Jornadas parlamentares do PSD encerram hoje com intervenção da líder Manuela Ferreira Leite


 

Lusa/AO On line   Nacional   24 de Nov de 2009, 05:29

A presidente social-democrata, Manuela Ferreira Leite, encerra hoje as jornadas parlamentares do PSD, em Espinho, que têm como lema "Afirmar Portugal" e que contaram com a participação do bispo do Porto, na segunda-feira à noite.

Hoje de manhã, os deputados do PSD têm uma reunião fechada à comunicação social, seguindo-se a apresentação das conclusões das jornadas pelo líder do grupo parlamentar social-democrata, José Pedro Aguiar-Branco.

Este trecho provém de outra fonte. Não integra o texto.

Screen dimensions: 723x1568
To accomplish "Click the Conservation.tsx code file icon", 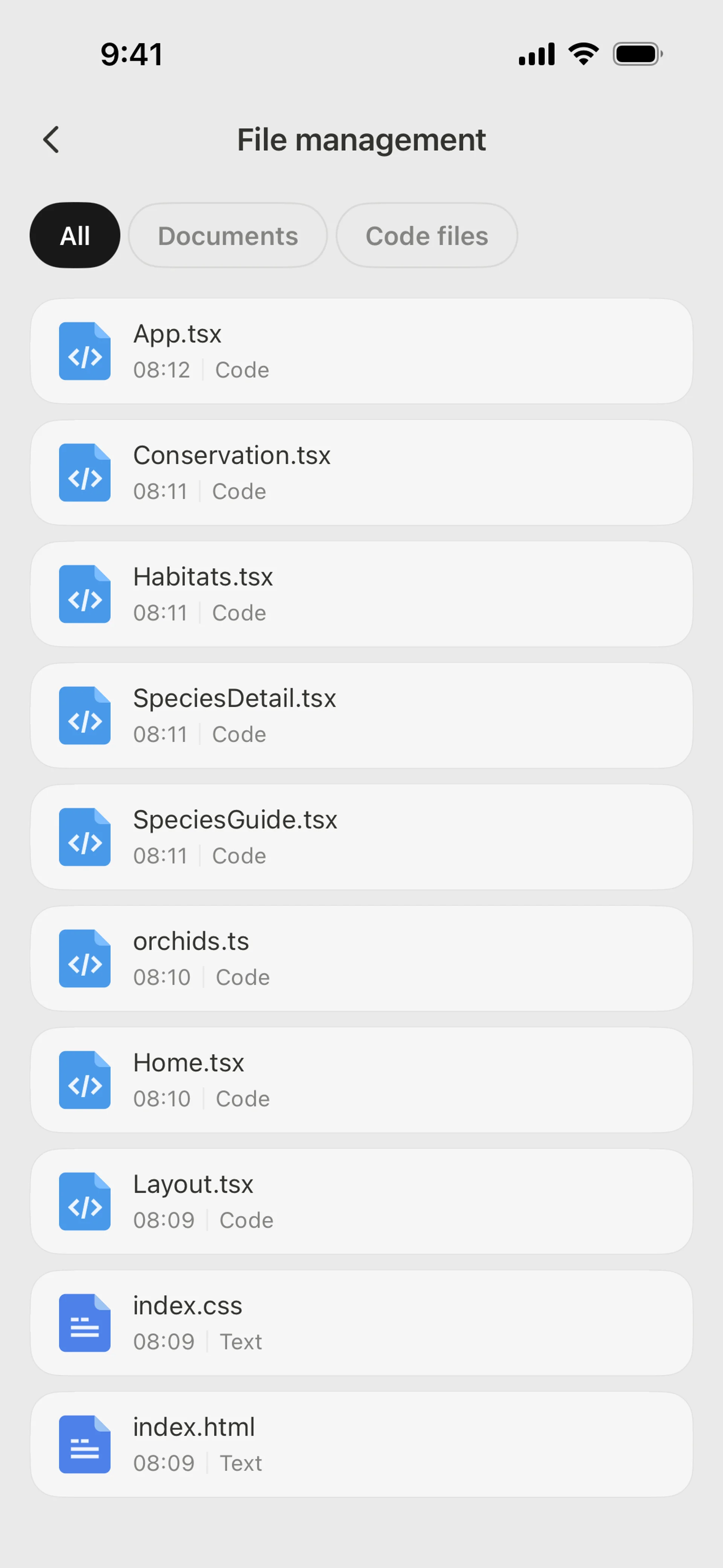I will [x=85, y=473].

A intervenção de Manuela Ferreira Leite, que encerra as jornadas parlamentares do PSD, está marcada para as 12:30.

Na segunda-feira, os deputados do PSD ouviram o presidente do grupo Jerónimo Martins, Alexandre Soares dos Santos, falar ao início da tarde sobre a "responsabilidade social da empresa" e terminaram o dia com um jantar-conferência em que participou o bispo do Porto, D. Manuel Clemente.

Soares dos Santos contestou uma eventual subida de impostos para reduzir o défice, contrapondo que Portugal tem de cortar despesa pública e deixar de se endividar, caso contrário corre o risco de ser corrido da União Europeia.

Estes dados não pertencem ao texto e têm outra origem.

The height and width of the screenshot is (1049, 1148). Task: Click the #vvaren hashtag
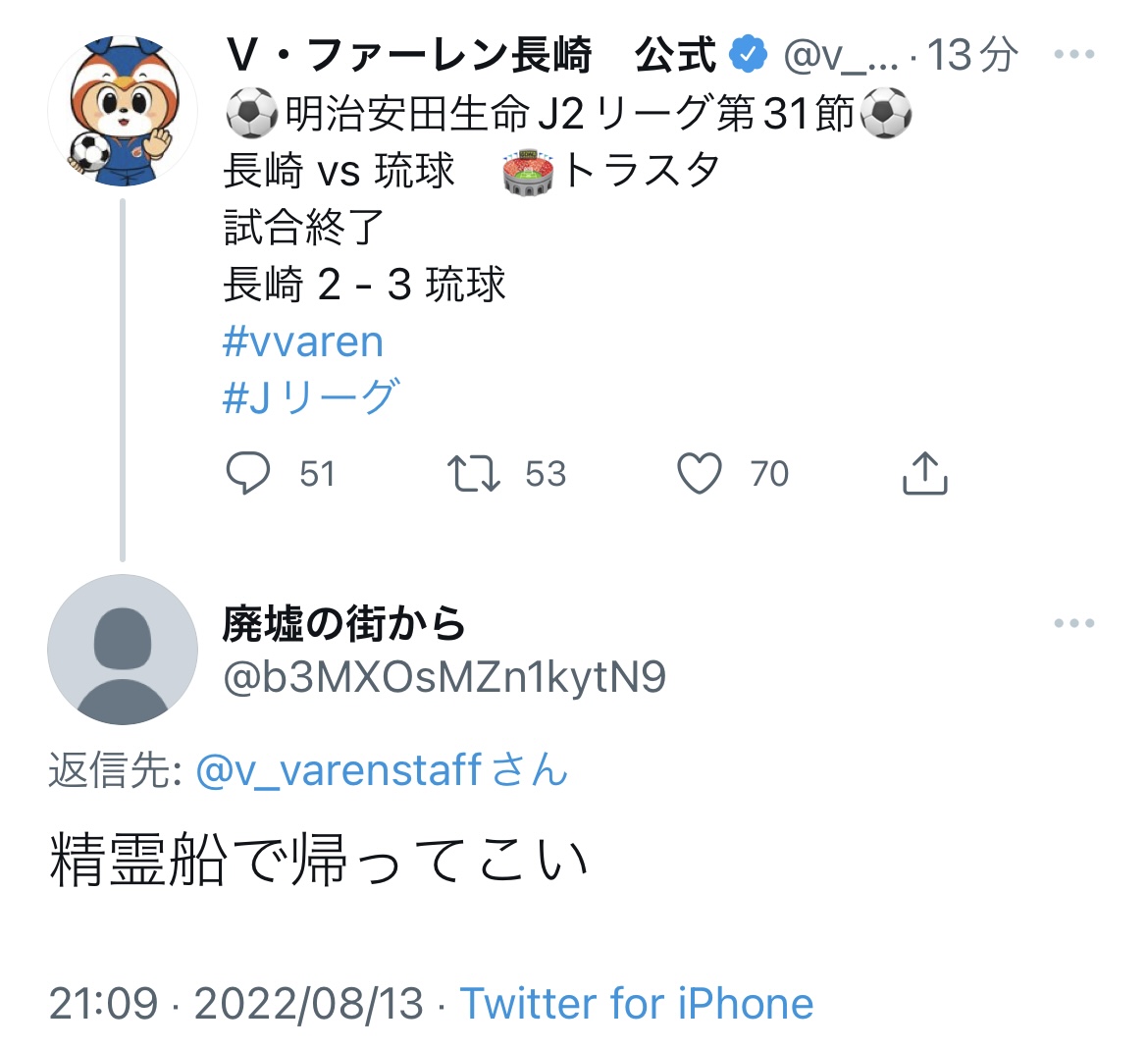(303, 341)
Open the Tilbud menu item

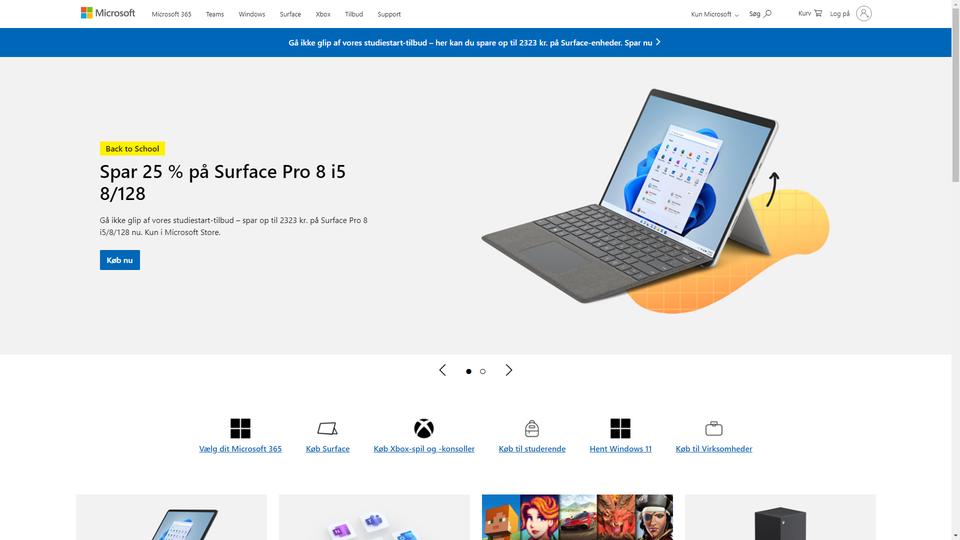(x=354, y=14)
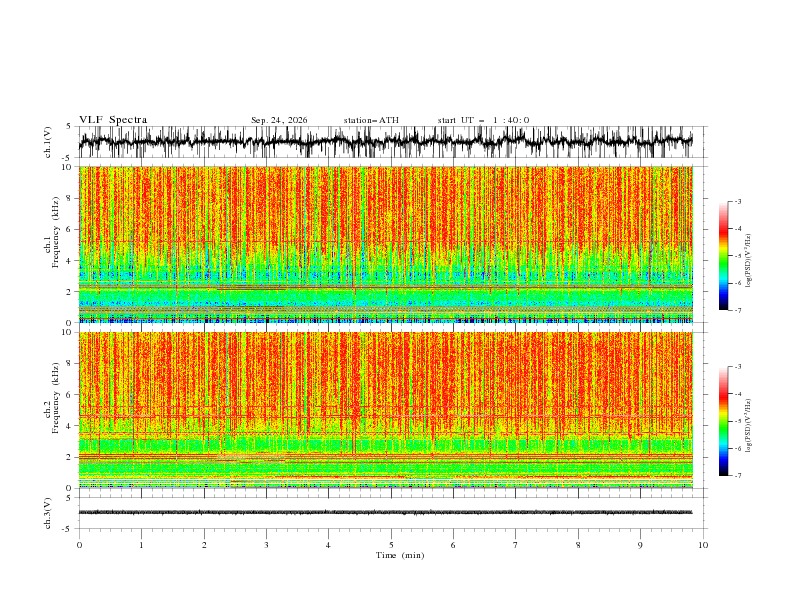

Por outro lado, o presidente do grupo Jerónimo Martins defendeu que os empresários devem aumentar os salários mais baixos e evitar despedimentos.

Soares dos Santos queixou-se ainda dos gastos causados pela legislação sobre fiscalidade, referindo que enviou cartas ao ministro das Finanças sem obter resposta, sustentou que a corrupção "vem sempre de cima" e criticou o BCP por continuar a pagar o salário a Armando Vara: "Isto dá bom exemplo a alguém? Não dá".

Por sua vez, o bispo do Porto citou partes da última encíclica do Papa Bento XVI, uma das quais sobre o conceito de natureza, que associa o respeito pelo "ambiente exterior" ao respeito pela "humanidade de cada um de nós", a começar pela "fisiologia humana".

Depois, aos jornalistas, D. Manuel Clemente considerou que questões como o casamento entre homossexuais "não podem ser resolvidas rapidamente, exigem reflexão", e que um referendo "é uma das hipóteses" para que esse debate aconteça.

As escutas ao primeiro-ministro no âmbito do processo "Face Oculta" também foram assunto nas jornadas parlamentares do PSD.

A esse propósito, Aguiar-Branco disse esperar que o procurador-geral da República tenha tomado a decisão "mais correcta", acusando-o de ter sido insensível aos "ataques de membros do Governo" e exigiu que o ministro da Economia explicasse as declarações que fez.

O professor universitário de direito Paulo Pinto de Albuquerque defendeu que Pinto Monteiro deve esclarecer aos portugueses o teor das conversas do primeiro-ministro.